I think we're pretty safe from the cities gathering to oppress us.
Posted by alexthemoderate 9 years ago
alexthemoderate
The Electoral College helps fulfill the needs of all citizens and makes sure that all people are heard.

Odds are that 500,000 people in a square mile would live about the same kind of lifestyle, with about the same kind of issues on their minds (a Regional Demographic).

But the people spread out across an entire state would add up to a much more complicated situation, especially in some place that are mostly rural. These people have much different needs, and while their are less of them, they, as a collective, need to address certain issues different than dense cities. Wyoming's 3 electoral college votes ensure that while they have less people, they are still a factor.

If it was just up to the popular vote, then candidates would only address the issues of the big cities, where most people were. And since all people are mainly interested in the 'here and now', candidates wouldn't have to think about or publicly address issues from the rural areas that may affect the urbanized areas, such as farm policy.

Bottom line: the Electoral College is designed to give a more accurate description of what the people really want.

It is a better form of directed democracy than a popular vote, in which a candidate must simply attract the most voters from mostly urban areas.
Posted by jwebb893 9 years ago
jwebb893
how many times have electors actually voted against their constituencies?
Posted by MineesotaGopher 9 years ago
MineesotaGopher
A system can easily be judged not on its philosophical but rather on its consequential merits.

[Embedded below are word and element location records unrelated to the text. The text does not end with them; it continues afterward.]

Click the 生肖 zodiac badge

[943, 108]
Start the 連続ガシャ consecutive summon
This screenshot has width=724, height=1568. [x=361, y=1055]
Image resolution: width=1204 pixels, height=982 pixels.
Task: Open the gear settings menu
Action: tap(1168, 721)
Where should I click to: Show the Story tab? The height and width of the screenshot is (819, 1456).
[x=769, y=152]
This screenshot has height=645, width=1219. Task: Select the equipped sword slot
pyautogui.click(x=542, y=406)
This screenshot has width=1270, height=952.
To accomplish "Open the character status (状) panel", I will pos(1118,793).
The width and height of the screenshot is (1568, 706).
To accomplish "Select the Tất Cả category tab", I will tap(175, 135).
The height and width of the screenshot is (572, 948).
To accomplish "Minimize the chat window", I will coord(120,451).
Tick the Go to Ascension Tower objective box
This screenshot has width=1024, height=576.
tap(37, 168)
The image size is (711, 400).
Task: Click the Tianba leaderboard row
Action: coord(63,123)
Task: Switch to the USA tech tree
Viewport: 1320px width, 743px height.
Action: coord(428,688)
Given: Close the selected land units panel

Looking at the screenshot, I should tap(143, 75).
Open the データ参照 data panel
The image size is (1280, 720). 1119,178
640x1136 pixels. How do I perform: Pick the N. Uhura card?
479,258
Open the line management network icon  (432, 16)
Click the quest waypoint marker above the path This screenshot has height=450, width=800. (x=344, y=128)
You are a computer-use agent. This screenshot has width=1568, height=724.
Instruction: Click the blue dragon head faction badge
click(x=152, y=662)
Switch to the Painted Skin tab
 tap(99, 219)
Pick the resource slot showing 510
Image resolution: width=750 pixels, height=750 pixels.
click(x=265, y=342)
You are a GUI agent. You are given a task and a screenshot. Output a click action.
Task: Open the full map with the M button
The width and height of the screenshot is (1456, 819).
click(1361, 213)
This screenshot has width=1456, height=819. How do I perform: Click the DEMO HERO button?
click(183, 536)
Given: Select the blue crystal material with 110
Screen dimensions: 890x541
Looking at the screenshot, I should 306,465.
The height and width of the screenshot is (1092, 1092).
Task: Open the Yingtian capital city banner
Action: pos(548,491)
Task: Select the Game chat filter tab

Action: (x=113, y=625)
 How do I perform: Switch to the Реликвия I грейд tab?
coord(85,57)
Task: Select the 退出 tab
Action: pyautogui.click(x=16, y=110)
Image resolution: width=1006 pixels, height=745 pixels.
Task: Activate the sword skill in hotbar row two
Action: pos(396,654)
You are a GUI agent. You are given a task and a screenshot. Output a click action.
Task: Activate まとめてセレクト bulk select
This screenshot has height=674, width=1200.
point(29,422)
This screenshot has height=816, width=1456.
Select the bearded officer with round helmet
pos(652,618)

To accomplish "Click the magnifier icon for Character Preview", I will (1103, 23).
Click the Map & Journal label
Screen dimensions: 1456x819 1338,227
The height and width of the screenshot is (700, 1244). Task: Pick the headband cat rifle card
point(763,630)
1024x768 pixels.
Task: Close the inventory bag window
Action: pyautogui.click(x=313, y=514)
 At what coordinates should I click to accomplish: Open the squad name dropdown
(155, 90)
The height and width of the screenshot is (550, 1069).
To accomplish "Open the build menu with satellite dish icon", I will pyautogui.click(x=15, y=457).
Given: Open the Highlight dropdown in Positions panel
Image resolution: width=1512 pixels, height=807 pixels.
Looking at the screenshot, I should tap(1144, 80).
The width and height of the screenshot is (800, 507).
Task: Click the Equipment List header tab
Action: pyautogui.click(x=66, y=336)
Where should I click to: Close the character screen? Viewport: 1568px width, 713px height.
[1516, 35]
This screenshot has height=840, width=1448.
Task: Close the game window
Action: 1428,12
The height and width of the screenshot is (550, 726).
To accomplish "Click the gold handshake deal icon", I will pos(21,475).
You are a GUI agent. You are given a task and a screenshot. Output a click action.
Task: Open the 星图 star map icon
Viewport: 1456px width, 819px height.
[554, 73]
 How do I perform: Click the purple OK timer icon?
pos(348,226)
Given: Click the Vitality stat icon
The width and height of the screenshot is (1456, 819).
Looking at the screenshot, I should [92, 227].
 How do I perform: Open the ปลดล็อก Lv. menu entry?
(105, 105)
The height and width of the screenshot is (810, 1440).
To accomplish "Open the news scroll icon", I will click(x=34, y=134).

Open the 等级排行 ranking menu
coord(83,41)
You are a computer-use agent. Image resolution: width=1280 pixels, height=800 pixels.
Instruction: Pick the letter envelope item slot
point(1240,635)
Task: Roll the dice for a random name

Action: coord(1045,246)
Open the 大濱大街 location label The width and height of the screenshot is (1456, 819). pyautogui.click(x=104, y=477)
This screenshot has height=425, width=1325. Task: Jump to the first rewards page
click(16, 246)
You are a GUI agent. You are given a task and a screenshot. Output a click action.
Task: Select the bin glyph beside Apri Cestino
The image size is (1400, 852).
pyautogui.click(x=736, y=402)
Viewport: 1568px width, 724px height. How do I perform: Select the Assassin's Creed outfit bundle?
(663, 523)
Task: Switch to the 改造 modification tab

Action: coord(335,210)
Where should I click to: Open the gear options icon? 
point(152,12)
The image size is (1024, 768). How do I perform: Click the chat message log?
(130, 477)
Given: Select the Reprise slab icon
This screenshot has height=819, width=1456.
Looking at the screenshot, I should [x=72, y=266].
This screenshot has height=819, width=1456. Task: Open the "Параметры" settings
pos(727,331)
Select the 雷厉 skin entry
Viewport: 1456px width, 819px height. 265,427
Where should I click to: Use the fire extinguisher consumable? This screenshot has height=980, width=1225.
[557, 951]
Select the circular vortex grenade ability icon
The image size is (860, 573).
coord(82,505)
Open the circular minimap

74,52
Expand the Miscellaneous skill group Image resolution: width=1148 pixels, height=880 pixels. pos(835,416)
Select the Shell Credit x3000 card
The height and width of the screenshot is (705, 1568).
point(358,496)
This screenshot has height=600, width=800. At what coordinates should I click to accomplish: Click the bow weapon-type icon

Throughout history, when the electoral college has elected someone different from the popular vote, we did not receive *better* leadership; we consistently have received worse leadership. Thus, we can say that a "fundamental part of our government" is bad because of the results that it has given us.
Posted by SuperDinoYoshi 9 years ago
SuperDinoYoshi
"Look How That Turned Out..."

If you expect to hold an intelligent debate, don't assume that everyone here hates President Bush. Our founding fathers put the electoral college into play to prevent mobocracy. If you were to argue that we are more united now, and that States are even outdated (which I don't think is the case yet), I could understand. However, right now it seems you are suggesting a fundamental part of our government is bad because a given presidential candidate lost.